Все необходимые справки ему дали при выписке, но Зоя в который уже раз ничего не сказала. Ему же хотелось успеть побывать в больнице до начала рабочего дня, так, чтобы никто этого не узнал. А вдруг? Что делать в случае, если его догадка подтвердится, он тоже не знал, но все равно пошел.
Повезло. Его лечащий врач, женщина пенсионного возраста, как раз в эту ночь дежурила и на работе задержалась. Идти ей, собственно, было не к кому: с мужем развелась еще в молодости, сын уехал в Москву, внуки приезжали редко, летом жили с матерью за городом, на даче. Она со снохой не ладила, а потому работала. И летом, когда многие брали отпуска, особенно охотно. Изредка звонила сыну, оправдывала свое отсутствие на даче, где жили его жена и дети, этой работой, своей нужностью здесь, в больнице, и полезностью. Это была ее жизнь: городская больница, пациенты с черепно-мозговыми травмами, похожие на беспомощных грудных детей, у которых еще не заросло темечко.
— Здравствуйте, Галина Михайловна, — вежливо сказал он.
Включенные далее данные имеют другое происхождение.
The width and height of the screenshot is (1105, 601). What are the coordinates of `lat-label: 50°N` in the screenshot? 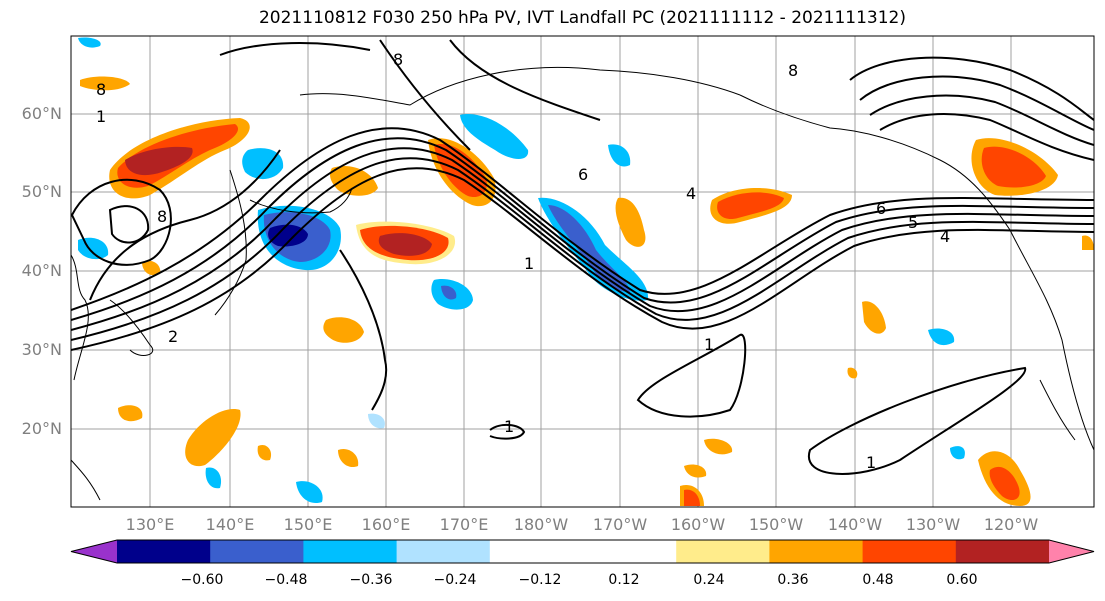 It's located at (42, 192).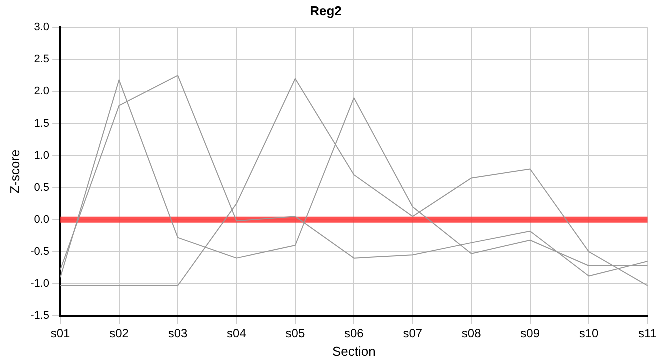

— Добрый день. По крайней мере, все, что произошло после того, как вас подобрали на шоссе, вы помните прекрасно, — улыбнулась она, — в том числе и мое имя-отчество. Уже хорошо.
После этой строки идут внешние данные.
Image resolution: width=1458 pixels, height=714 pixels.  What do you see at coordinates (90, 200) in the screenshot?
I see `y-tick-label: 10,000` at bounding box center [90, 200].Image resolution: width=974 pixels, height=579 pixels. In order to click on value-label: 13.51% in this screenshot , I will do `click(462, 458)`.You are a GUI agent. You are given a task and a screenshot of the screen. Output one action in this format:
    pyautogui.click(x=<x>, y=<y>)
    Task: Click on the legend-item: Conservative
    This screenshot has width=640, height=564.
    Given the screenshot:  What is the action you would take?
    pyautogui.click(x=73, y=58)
— У вас есть пять минут свободных?
— Да, конечно.
Она старательно закрашивала седину хной и носила затемненные очки, чтобы не было заметно сеточки морщинок под глазами и отеков. Пытаясь разглядеть, какого же цвета у доктора глаза, он спросил:
— Вы ведь тщательно исследовали мой череп, так?
— Да, конечно. Какие-то жалобы, вопросы?
— Нет. За лечение большое спасибо. Мне сказали в психиатрической больнице, что такие травмы не приводят к полной амнезии, так?
— Да, это так. Хотя человеческий организм — вещь загадочная и до конца не исследованная. Тем более головной мозг. Но я думаю, что вы принимали какой-то препарат. Быть может, вдыхали. Да, скорее всего, так. Но если это был одурманивающий газ, то точный состав его теперь определить невозможно.
— Я это прекрасно понимаю. Что это был именно газ, можно определить, только если сделать вскрытие и исследовать головной мозг, но это в случае, когда прошло не слишком большое количество времени после приема.
— Вы разве врач? Химик? — Он не мог уловить выражение ее глаз. Что в них? Удивление? Настороженность?
— Нет. Я следователь прокуратуры. И, если честно, у меня к вам есть более важный вопрос. Бог с ним, с этим препаратом. Скажите, Галина Михайловна, нет ли у меня на лице каких-нибудь швов?
— Швов?
— Ну да, шрамов, швов. Я хочу знать, не делали мне в недалеком прошлом пластическую операцию?
— С чего вы это взяли? — Она даже приподняла очки, показала ему свое неподдельное удивление. Зрение у докторши было не такое уж и плохое, все дело в маленьких обильных морщинках. Отсюда и очки с тонированными стеклами.
— Не знаю. Может быть, мне просто сделали это лицо?
— А вы им так недовольны? — Она улыбнулась.
— Нет, отчего же.
— Еще бы! Красивое, правильное лицо. Я старше вас на двадцать лет, могу себе это позволить.